Luis Inacio “Lula” da Silva fue investido presidente de la República Federativa de Brasil el 1° de enero de 2003. Hugo Chávez tenía 4 años en el poder y se las había ingeniado para que la Corte Suprema de Justicia, organismo eliminado por la constituyente del Kino y sustituido por un cenáculo de leguleyos y picapleitos aquiescentes y venales (tsj), prolongara su mandato por un año más de lo previsto en la recién estrenada bicha bolivariana. 

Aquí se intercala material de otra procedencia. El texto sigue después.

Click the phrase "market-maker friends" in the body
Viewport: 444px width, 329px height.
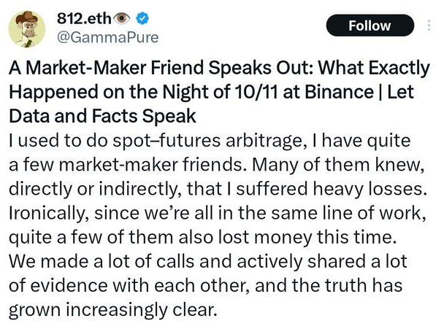pos(151,165)
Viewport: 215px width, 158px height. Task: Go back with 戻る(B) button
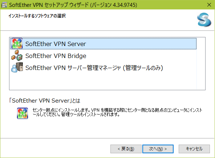point(126,149)
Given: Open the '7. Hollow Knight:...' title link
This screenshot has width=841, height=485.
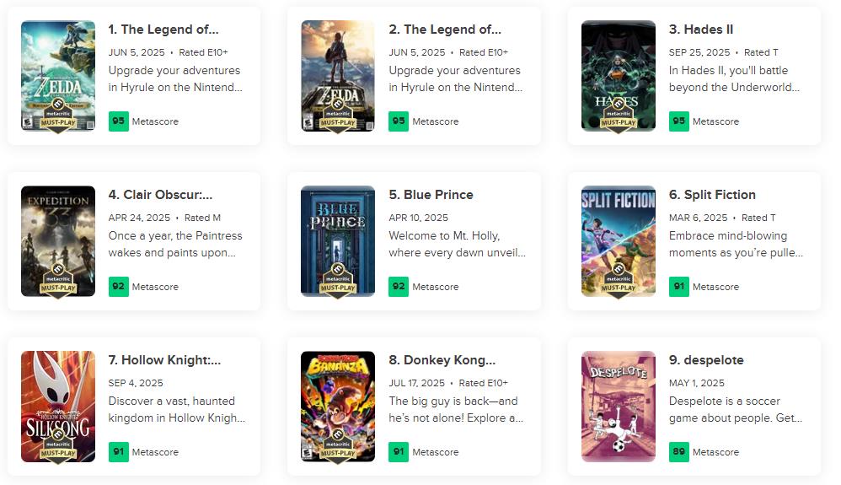Looking at the screenshot, I should 164,360.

Se iniciaba, así, un proceso de demolición institucional que acabó con la separación de poderes, esencia del Estado democrático, y convirtió a los magistrados en algo menos que escribas a las órdenes del Ejecutivo. No pudo el antiguo dirigente metalúrgico y líder del Partido de los Trabajadores copiar y aplicar a su país el esquema absolutista de quien iba a ser su aliado, admirador, pero, sobre todo, uno de los mejores clientes del gigante Odebrecht.

Quizá Lula se creyó inmune a la justicia y confió demasiado en los resultados de una gestión populista en extremo que, al contrario de lo ocurrido en Venezuela, pudo exhibir logros significativos, aunque no sustentables como evidenció el gobierno de Dilma Rousseff, su defenestrada sucesora.

Como esta, el ex presidente que las encuestas dan como favorito para ocupar el Palácio da Alvorada por tercera vez, se topó con un juez, Sergio Moro, quien destapó la olla del mayor escándalo de corrupción en la historia de Brasil –Operación Lava Jato– y no cedió a presiones indebidas, como las concentraciones convocadas en respaldo a quien aún insiste en que el juicio que se le sigue busca impedir su reelección: “El condenado no soy yo, es el pueblo brasileño. Todo lo que están haciendo es para que no sea candidato, pero lo voy a ser”.

Tan arrogantes palabras no dejan de ser sospechosas, más si se tiene en cuenta que fueron dichas en una manifestación electorera realizada en Sao Paulo con intención de influir sobre el Tribunal Federal 4, a fin de que dejase sin efecto la sentencia de Moro. Pero los tres jueces que integran la sala octava del juzgado portoalegrense no solo la ratificaron, sino que aumentaron de 9 a 12 años de prisión la condena.

Lula no se rendirá fácilmente. Vendrán apelaciones y se multiplicarán pliegos y petitorios en rechazo a una decisión que pudiese frustrar las ambiciones del carismático ex sindicalista. Mas no será la incondicional y automática solidaridad del gobierno de Maduro su salvavidas, porque la presta reacción del régimen está bordada con los mismos hilos que tejen la defensa de narcos y corruptos de su entorno, sancionados por Estados Unidos, Canadá y la Unión Europea.

El comunicado emitido por la Cancillería venezolana es un florilegio de pamplinas como esta: “Resulta inaceptable y contrario a los principios democráticos que la derecha brasileña, en acuerdo con los poderosos medios de comunicación, manipule las instituciones judiciales con la intención manifiesta de truncar el regreso de la Revolución popular del Brasil a la presidencia del país de la mano de Lula Da Silva”. 

Después el cara(ma)durismo habla de injerencias. ¡No me defiendas, compadre!